▶ **Assigned task**: What is needed is a single figure: how many lines of the records below contain the word "will".

───

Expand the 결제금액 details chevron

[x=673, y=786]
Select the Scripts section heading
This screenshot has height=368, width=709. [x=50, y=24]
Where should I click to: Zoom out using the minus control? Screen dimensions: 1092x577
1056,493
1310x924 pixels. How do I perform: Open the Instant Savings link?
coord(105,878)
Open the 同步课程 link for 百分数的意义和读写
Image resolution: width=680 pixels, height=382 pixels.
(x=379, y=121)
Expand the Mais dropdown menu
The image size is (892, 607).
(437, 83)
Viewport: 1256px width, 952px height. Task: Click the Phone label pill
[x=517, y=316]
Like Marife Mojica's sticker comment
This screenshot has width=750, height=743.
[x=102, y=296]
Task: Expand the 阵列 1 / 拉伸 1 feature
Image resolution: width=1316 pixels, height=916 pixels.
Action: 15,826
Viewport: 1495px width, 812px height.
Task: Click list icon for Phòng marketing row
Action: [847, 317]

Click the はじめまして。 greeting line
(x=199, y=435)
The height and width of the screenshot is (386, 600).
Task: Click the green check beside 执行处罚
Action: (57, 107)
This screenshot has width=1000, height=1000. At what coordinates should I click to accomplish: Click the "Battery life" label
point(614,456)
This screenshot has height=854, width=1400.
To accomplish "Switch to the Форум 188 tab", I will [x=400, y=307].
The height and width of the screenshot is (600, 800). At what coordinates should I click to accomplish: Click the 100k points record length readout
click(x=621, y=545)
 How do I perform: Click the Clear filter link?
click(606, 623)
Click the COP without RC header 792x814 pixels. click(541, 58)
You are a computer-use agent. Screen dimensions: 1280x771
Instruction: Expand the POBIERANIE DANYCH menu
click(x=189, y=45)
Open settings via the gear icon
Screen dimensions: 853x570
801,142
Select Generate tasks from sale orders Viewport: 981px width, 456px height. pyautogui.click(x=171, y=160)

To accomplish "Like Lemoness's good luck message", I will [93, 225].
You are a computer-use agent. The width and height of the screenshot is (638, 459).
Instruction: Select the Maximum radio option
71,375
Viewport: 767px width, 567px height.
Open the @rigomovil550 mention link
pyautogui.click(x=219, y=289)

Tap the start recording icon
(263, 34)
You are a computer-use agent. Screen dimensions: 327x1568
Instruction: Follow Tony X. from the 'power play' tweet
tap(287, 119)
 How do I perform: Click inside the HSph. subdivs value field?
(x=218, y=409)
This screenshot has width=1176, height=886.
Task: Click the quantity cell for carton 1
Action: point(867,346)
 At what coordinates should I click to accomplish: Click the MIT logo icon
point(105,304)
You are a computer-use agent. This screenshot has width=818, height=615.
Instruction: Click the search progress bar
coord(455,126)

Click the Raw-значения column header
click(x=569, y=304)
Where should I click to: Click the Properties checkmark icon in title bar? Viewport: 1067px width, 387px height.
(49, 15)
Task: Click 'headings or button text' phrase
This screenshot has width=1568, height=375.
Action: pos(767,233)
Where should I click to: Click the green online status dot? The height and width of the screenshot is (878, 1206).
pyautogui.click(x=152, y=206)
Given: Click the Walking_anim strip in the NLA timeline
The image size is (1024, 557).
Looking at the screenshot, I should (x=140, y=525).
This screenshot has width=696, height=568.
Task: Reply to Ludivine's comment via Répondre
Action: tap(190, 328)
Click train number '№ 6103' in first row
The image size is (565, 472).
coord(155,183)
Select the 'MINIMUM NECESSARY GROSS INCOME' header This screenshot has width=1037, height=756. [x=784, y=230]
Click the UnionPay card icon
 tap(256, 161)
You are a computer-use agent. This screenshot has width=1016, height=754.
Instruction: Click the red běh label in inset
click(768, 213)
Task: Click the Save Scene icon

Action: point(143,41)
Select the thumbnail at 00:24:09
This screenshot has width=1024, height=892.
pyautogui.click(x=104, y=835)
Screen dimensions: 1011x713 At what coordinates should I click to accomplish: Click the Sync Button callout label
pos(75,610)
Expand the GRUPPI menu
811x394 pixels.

───

▶ **Exercise answer**: 2